I read a really great article called “Schrödinger, Chekhov, Samus” by the Angry DM that is really good and describes his “Slaughterhouse” system for defining zones in dungeons/ruins/whatever.
It reminded me of a brilliant thing that Sword & Sorcery Studios (the White Wolf d20 imprint) did with their Scarred Lands stuff, which was to have ELs for various wilderness areas representing the average EL of the kind of encounter you might have. Lovely civilized farmlands, you come across a bunch of CR1 kind of folks. The Dark Woods of Dark Death, on the other hand, are maybe EL7. It provides a nice mechanical backup to how dangerous that place over there is – you as the GM know what to expect immediately, what kind of encounter charts to use, what kinds of stories to tell – “Twenty lumberjacks from our village went in there and a hydra attacked and half of them were killed and the other half is missing random limbs.”

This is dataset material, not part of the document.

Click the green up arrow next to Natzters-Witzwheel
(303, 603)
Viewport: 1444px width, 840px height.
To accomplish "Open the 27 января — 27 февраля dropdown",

It’s also an expansion of the 3e concept of city stat blocks (which I don’t really use all that much – it’s good to know the population and $ limit of goods but the rest of it isn’t all that actionable). Here’s an example if you’re not familiar with it:
Large City conventional (mayor); AL N
GP Limit 40,000 gp; Assets 32,856,000 gp
Type mixed (81% human, 5% halfling, 4% dwarf, 4% elf, 3% gnome, 2%
half-elf, 1% half-orc)
Haldmeer Grobaras, lord-mayor (N male human aristocrat 9); Verrine
Caiteil, spokeswoman of the Council of Ushers (NG female elf
aristocrat 5/bard 2); Lord Justice Bayl Argentine, leader of the Justice
Court (LN male human aristocrat 6/fighter 3); Remeria Callinova,
leader of the Varisian Council (CG female human expert 4/rogue 2);
Lady Vammiera Symirkova, mistress of the Gargoyles (NE female
human aristocrat 2/rogue 6/sorcerer 4); Princess Sabriyya Kalmeralm,
de facto ruler of the Bazaar of Sails (CN female human rogue 12)
And they use a much simpler country stat block –
Andoran, Birthplace of Freedom
Capital: Almas (76,600)
Notable Settlements: Augustana (54,200), Bellis (4,800), Carpenden (10,600), Falcon’s Hollow (1,400), Oregent (22,700)
Ruler: His Excellency Codwin I of Augustana, Supreme Elect of the Free Peoples of Andoran
Government: Fledgling democracy
Religion: Abadar, Erastil, Iomedae, Aroden, Shelyn, Cayden Cailean
Bat in the Attic has a cool “Traveller-like” village stat block random generation system.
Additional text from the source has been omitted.